Performance: Comprehension vs for Loop

List comprehensions are generally faster than equivalent for loops because they are optimised at the CPython bytecode level. Here is a comparison:

Python

import timeit

# Method 1: for loop with append
def using_loop(n):
    result = []
    for i in range(n):
        result.append(i ** 2)
    return result

# Method 2: list comprehension
def using_comprehension(n):
    return [i ** 2 for i in range(n)]

# Method 3: map() with lambda
def using_map(n):
    return list(map(lambda i: i ** 2, range(n)))

n = 100_000
t_loop = timeit.timeit(lambda: using_loop(n), number=50)
t_comp = timeit.timeit(lambda: using_comprehension(n), number=50)
t_map  = timeit.timeit(lambda: using_map(n), number=50)

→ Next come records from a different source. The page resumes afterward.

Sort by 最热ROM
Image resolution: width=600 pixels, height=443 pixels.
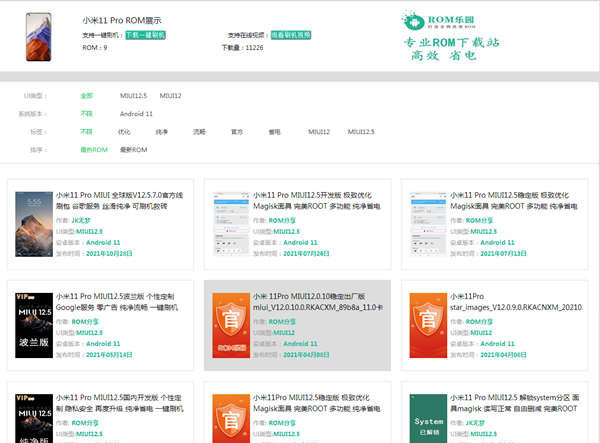pyautogui.click(x=94, y=150)
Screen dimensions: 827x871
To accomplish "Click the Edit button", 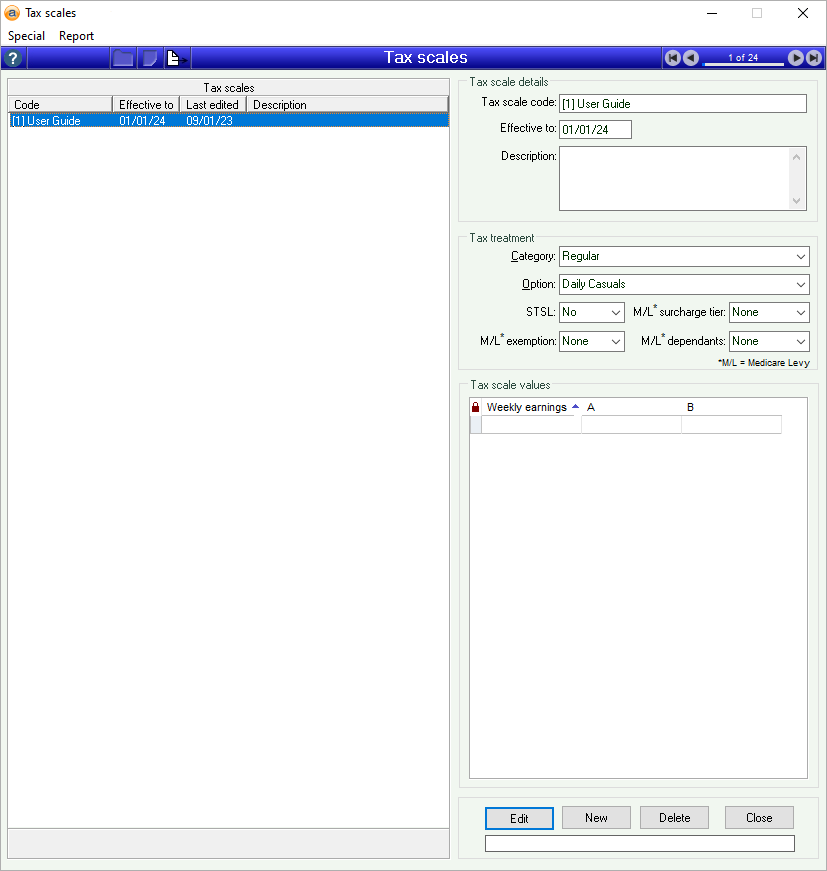I will (x=519, y=818).
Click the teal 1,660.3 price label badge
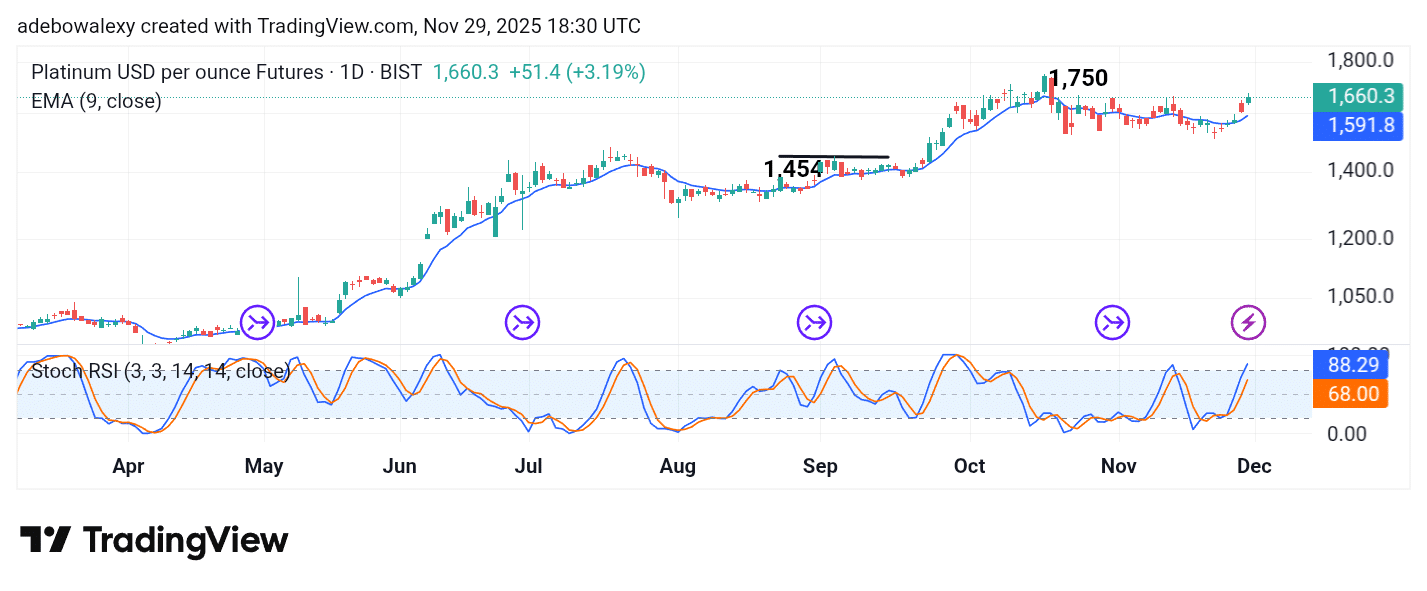 click(1357, 96)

print(f"for loop:        {t_loop:.3f}s")
print(f"comprehension:   {t_comp:.3f}s")
print(f"map(lambda):     {t_map:.3f}s")

▶ Typical Output

for loop: 2.847s comprehension: 1.923s map(lambda): 2.541s

Syntax	Result type	Memory	Use when…
`[... for ...]`	list	All in RAM	Need to index, sort, or reuse multiple times
`(... for ...)`	generator	One item at a time	Large data; only iterate once
`{... for ...}`	set	All in RAM	Need unique values
`{k: v for ...}`	dict	All in RAM	Build key-value mappings

When NOT to Use List Comprehensions

List comprehensions are powerful but not always the right tool. Avoid them when:

Python

# ❌ BAD: using a comprehension just for side effects
# This creates a list that's thrown away immediately
[print(x) for x in range(5)]     # Wasteful!

# ✅ GOOD: use a regular loop for side effects
for x in range(5):
    print(x)

# ❌ BAD: comprehension that's too complex to read at a glance
result = [f(x) for x in [g(y) for y in data if pred(y)] if condition(x)]

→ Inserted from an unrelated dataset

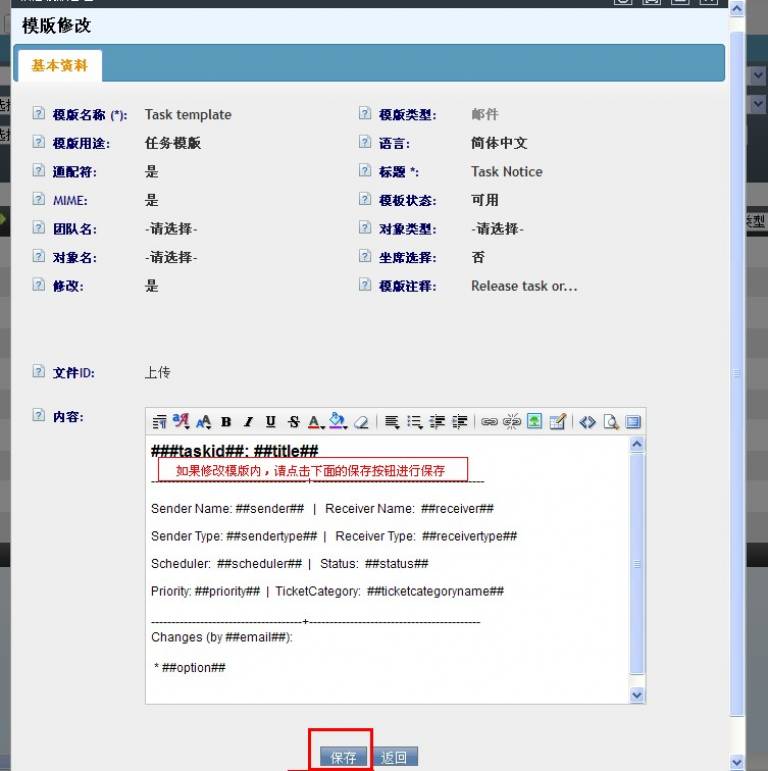Click the 返回 button to go back
Image resolution: width=768 pixels, height=771 pixels.
click(395, 757)
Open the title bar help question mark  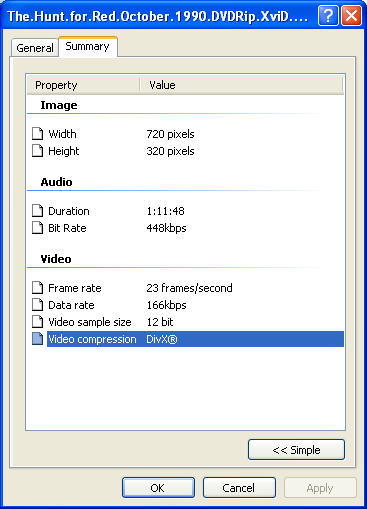point(328,16)
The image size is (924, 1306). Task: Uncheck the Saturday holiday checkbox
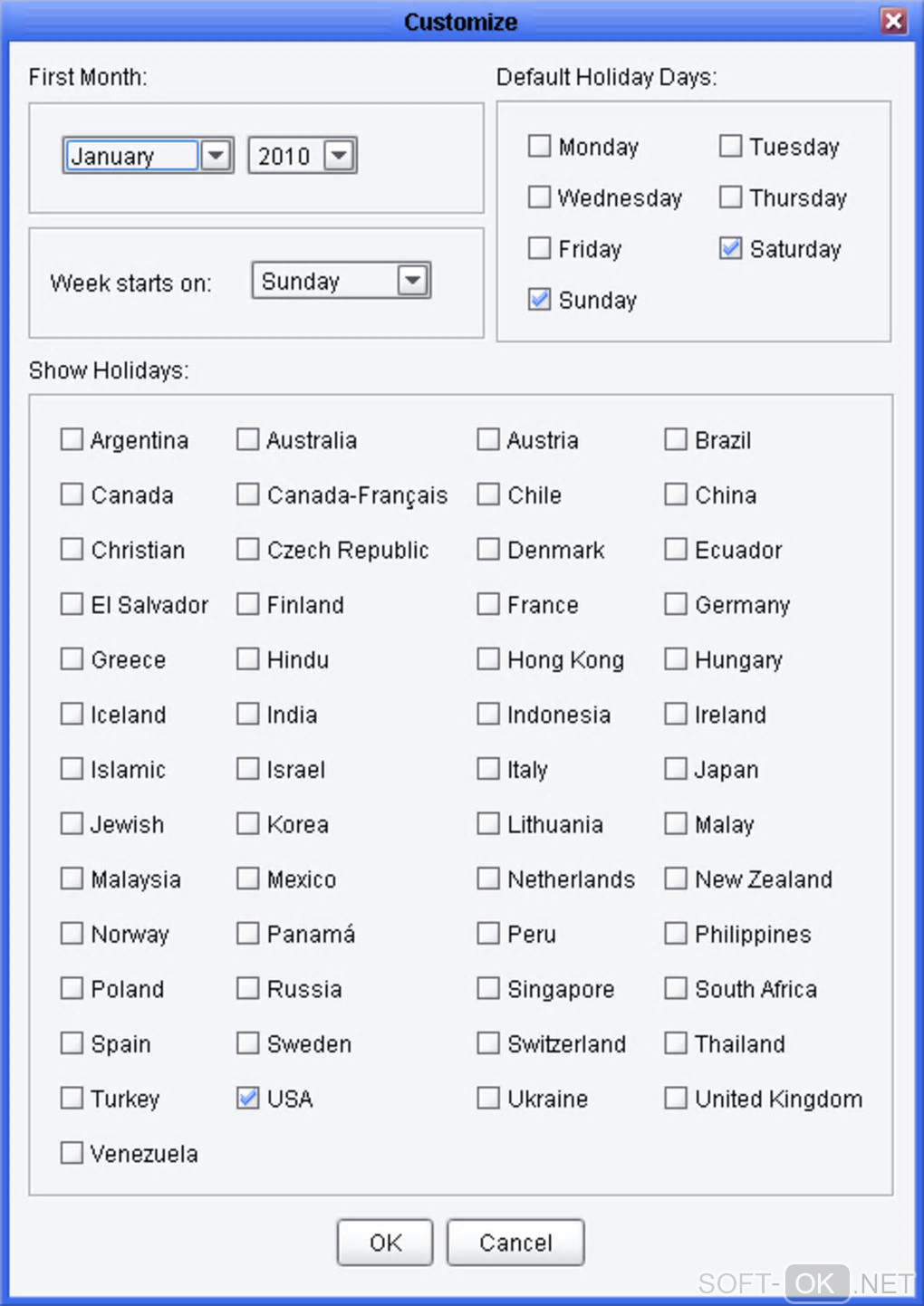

# ✅ GOOD: break complex logic into named steps
filtered_y   = [g(y) for y in data if pred(y)]
transformed  = [f(x) for x in filtered_y if condition(x)]

# ❌ BAD: building a huge list you only iterate once
for item in [process(x) for x in huge_data]:   # builds entire list first!
    do_something(item)

# ✅ GOOD: use a generator expression
for item in (process(x) for x in huge_data):   # one item at a time
    do_something(item)

Real-World Examples

Python

import os
from pathlib import Path

# 1. Get all Python files in a directory
py_files = [f for f in Path(".").iterdir() if f.suffix == ".py"]

# 2. Parse CSV rows into dicts (without the csv module)
csv_lines = [
    "Alice,30,Engineer",
    "Bob,25,Designer",
    "Carol,35,Manager",
]
headers = ["name", "age", "role"]
records = [
    dict(zip(headers, line.split(",")))
    for line in csv_lines
]
print(records)
# [{'name': 'Alice', 'age': '30', 'role': 'Engineer'}, ...]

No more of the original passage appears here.